● WHAT THE TASK ASKS:
From the records below, transcribe only the lines running from the one with "The height and width of the screenshot is (413, 750)." through the one with "Given: Tap the 1/4 photo counter badge". Keep both of those end lines.

● RECORDS FOR THIS TASK:
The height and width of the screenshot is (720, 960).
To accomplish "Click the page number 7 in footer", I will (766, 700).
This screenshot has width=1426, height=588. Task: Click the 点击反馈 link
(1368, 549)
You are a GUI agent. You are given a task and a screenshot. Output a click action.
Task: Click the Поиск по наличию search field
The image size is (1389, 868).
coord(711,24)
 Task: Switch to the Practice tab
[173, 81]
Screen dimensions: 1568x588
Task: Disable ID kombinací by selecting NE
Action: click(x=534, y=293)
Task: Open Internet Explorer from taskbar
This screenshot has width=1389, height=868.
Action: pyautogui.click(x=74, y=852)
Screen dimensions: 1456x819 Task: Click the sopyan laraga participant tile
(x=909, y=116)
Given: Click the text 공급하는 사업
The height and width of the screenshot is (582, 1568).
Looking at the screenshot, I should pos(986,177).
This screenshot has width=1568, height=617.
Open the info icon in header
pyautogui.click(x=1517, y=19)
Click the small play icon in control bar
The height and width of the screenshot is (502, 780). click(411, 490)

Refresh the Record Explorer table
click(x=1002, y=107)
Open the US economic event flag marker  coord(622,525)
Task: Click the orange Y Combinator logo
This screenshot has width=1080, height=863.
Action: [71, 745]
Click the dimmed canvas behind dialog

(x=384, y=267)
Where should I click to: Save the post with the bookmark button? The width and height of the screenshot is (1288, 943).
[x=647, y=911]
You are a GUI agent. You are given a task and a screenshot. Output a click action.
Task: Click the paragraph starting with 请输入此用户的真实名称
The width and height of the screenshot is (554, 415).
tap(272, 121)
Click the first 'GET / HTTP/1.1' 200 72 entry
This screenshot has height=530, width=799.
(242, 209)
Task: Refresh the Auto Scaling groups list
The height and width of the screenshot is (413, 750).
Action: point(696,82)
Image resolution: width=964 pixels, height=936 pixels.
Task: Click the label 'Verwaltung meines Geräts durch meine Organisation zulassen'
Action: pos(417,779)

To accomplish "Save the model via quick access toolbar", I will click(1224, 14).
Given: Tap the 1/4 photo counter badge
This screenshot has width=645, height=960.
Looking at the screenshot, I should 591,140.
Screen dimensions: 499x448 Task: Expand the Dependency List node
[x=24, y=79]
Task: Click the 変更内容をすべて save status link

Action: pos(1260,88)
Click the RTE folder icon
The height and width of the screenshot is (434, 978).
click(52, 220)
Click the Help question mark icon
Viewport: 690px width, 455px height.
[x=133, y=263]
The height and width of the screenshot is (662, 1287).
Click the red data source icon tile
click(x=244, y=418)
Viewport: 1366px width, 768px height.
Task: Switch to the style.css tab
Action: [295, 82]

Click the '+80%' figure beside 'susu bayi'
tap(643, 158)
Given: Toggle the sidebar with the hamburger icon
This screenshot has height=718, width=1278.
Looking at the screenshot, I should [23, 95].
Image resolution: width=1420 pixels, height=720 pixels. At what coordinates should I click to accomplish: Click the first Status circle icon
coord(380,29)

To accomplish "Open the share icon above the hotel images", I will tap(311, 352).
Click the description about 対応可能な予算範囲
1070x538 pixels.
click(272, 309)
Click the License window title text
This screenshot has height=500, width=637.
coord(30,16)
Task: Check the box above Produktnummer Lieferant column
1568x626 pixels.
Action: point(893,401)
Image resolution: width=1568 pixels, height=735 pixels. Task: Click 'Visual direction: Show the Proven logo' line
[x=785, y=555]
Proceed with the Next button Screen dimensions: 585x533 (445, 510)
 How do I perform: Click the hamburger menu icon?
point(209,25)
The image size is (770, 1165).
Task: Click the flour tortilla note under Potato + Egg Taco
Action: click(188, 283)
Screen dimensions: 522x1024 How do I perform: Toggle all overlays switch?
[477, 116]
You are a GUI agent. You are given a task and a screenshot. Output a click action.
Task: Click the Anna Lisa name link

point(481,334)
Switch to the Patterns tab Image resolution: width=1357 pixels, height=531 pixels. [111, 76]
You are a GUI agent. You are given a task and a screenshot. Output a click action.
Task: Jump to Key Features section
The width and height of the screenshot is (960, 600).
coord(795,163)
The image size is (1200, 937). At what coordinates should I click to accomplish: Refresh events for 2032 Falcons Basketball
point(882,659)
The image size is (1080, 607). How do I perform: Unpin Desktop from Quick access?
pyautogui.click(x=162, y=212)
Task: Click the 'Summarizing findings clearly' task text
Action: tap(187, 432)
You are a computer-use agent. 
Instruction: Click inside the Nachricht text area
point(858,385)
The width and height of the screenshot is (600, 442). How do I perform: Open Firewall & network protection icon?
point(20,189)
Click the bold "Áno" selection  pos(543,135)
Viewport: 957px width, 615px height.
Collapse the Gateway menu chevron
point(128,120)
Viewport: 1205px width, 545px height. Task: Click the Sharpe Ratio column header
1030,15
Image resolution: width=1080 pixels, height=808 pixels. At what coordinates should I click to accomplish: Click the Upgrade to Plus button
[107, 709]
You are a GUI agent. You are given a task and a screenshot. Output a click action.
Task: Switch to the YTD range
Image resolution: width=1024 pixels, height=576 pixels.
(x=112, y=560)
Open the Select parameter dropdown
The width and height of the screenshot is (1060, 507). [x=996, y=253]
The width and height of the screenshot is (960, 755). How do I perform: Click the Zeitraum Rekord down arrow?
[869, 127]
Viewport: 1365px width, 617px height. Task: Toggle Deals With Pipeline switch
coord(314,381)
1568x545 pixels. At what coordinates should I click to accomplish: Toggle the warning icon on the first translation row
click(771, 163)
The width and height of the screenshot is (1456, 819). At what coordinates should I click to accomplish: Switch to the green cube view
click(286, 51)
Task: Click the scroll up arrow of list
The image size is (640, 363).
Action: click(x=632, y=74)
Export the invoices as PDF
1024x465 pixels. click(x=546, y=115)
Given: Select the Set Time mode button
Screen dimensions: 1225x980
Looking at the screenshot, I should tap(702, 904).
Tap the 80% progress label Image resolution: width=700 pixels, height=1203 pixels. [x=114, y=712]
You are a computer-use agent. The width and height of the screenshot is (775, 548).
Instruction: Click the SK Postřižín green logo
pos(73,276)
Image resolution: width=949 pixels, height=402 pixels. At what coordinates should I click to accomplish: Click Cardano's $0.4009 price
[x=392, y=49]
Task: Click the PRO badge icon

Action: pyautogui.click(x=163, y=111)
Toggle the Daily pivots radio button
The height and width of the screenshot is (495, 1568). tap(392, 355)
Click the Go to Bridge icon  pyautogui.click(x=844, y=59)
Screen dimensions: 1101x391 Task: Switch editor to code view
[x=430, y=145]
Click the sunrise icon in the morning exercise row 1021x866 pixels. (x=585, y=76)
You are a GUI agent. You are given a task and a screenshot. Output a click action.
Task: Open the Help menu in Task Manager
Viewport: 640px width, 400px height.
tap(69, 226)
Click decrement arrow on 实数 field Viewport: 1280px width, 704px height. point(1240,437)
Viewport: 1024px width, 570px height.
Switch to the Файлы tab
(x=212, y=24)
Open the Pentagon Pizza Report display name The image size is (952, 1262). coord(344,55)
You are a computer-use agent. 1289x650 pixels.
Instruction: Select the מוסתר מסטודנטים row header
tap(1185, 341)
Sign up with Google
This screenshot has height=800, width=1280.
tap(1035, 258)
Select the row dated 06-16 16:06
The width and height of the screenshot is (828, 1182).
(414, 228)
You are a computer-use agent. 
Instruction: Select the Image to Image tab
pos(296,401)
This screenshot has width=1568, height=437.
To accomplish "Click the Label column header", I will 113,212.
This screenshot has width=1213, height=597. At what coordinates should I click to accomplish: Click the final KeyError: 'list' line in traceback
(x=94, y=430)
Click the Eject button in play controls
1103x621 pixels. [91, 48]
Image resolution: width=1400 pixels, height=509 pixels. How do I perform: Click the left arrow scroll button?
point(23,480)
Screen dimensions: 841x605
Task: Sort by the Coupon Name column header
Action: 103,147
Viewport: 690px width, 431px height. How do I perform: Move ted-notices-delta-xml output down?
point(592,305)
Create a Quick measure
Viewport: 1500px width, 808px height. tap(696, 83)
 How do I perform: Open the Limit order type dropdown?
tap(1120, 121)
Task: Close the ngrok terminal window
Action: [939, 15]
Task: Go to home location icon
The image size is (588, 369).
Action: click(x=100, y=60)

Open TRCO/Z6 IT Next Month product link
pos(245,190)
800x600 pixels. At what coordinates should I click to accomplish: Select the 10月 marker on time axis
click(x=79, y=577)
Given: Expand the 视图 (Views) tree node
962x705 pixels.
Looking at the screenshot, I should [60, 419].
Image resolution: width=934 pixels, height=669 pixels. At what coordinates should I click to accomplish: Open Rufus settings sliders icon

● YOUR RESPONSE:
The height and width of the screenshot is (413, 750).
Action: point(696,82)
Image resolution: width=964 pixels, height=936 pixels.
Task: Click the label 'Verwaltung meines Geräts durch meine Organisation zulassen'
Action: pos(417,779)

To accomplish "Save the model via quick access toolbar", I will click(1224, 14).
Given: Tap the 1/4 photo counter badge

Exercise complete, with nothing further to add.